**** DOCUMENT PASSAGE
Usually, the person saying that shouldn’t be eating “that” either.
Mention of a pump and, “why are you not on a pump” makes me feel judged. I’ve managed quite well with syringes for 50 years.
A consultant physician informed me my overnight BS was ridiculously high. I took exception and informed them their comment was ridiculously unprofessional.
When I was first diagnosed and for many years following, my doctors always asked about my blood sugar control. I always felt judged because, as you all know, there is a lot about T1 that is entirely out of our control. I was always anxious going into appointments because I often felt out of control in at least some aspects of my T1. When my endocrinologist switched to using the word “management” it changed something for me. I am no longer anxious before appointments and since I now talk about my T1 management with my other doctors, they are starting to use this word. For some reason, for me, it removes that aspect of being judged. I am simply managing a disease over which I sometimes have little control.
Well said, Keira!
My daughter made a comment about injections I front of people (done discreetly). And sometimes people will comment about food choices. Or saying oh can you eat at this restaurant. Annoying.
********
WORK INSTRUCTION A: In the type 1 diabetes comments, write out the passage from "Well said, Keira!" up to and including "this restaurant. Annoying.", swapping "restaurant" for "diner".
WORK INSTRUCTION B: Extend the comments on judgmental remarks about type 1 diabetes beyond their final line.
**** SUPPLIED DATA
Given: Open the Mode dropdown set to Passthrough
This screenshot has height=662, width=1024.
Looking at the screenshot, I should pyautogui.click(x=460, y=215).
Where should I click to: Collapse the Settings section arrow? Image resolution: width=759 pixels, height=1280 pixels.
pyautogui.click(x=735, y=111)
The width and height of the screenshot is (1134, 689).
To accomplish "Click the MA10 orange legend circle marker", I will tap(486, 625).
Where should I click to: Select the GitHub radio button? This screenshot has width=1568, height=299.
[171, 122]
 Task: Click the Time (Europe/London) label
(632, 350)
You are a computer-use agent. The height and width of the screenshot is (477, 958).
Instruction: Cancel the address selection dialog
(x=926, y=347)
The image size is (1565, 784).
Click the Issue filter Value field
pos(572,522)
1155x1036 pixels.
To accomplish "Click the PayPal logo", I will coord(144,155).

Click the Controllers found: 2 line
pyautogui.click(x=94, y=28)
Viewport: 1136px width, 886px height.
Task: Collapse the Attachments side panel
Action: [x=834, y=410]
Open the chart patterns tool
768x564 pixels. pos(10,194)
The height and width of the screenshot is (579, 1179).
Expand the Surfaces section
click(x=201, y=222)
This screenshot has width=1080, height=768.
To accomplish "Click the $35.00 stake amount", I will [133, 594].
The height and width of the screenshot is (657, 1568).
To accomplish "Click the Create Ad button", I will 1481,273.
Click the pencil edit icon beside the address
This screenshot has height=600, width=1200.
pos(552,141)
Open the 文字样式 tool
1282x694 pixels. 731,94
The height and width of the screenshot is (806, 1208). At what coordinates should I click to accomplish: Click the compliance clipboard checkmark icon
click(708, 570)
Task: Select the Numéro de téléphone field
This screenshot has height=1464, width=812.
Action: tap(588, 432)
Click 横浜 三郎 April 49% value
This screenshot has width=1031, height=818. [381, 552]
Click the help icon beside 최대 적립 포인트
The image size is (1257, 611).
********
YOUR RESPONSE A:
Well said, Keira!
My daughter made a comment about injections I front of people (done discreetly). And sometimes people will comment about food choices. Or saying oh can you eat at this diner. Annoying.

YOUR RESPONSE B:
OUT OF CONTROL – quite disheartening when you think you are giving T1D your all.
Fortunately, I have not heard those words for LONG while.
Theoretically, this could be almost anything based on what is said and who’s saying it.
The blame game – – being told that I need to “take better care” of myself, or “get better control” of my diabetes. Also, I’ve been told that I must eat too much sugar since I have diabetes (or that my mother must have fed me too much sugar!). I’ve even had doctors who told me that I was “uncontrolled.” This was especially disheartening when I was going through menopause and was looking for help with my fluctuating blood sugars. I felt blamed, like I was doing something wrong, when it was my fluctuating hormones that were the problem.
I think I’ve gone on enough on this subject, but yes, there is a lot of judgement out there. Both from the medical community and the community at large.
I hate being called “a diabetic” or “diabetic”. I am a highly intelligent, educated and fully integrated person who has diabetes. The name of the disease I live with is called diabetes. Do you call a person who lives with cancer in their body ” a canceretic?”
Control / Uncontrolled
Compliant / Noncompliant
(Management can get to me sometimes if I’m feeling especially vulnerable.)
When a certain someone sees me eating a piece of usually chocolate, but can be any small treat: “Does your doctor know you’re eating that?”
When anyone mentions what I’m eating (in any context and any words).
There are a thousand and one messages and words related to food and food choices that make me feel judged.
“Diabetic,” ” with diabetes”, none of it bothers me. If someone were to dare to judge I dare them to keep up.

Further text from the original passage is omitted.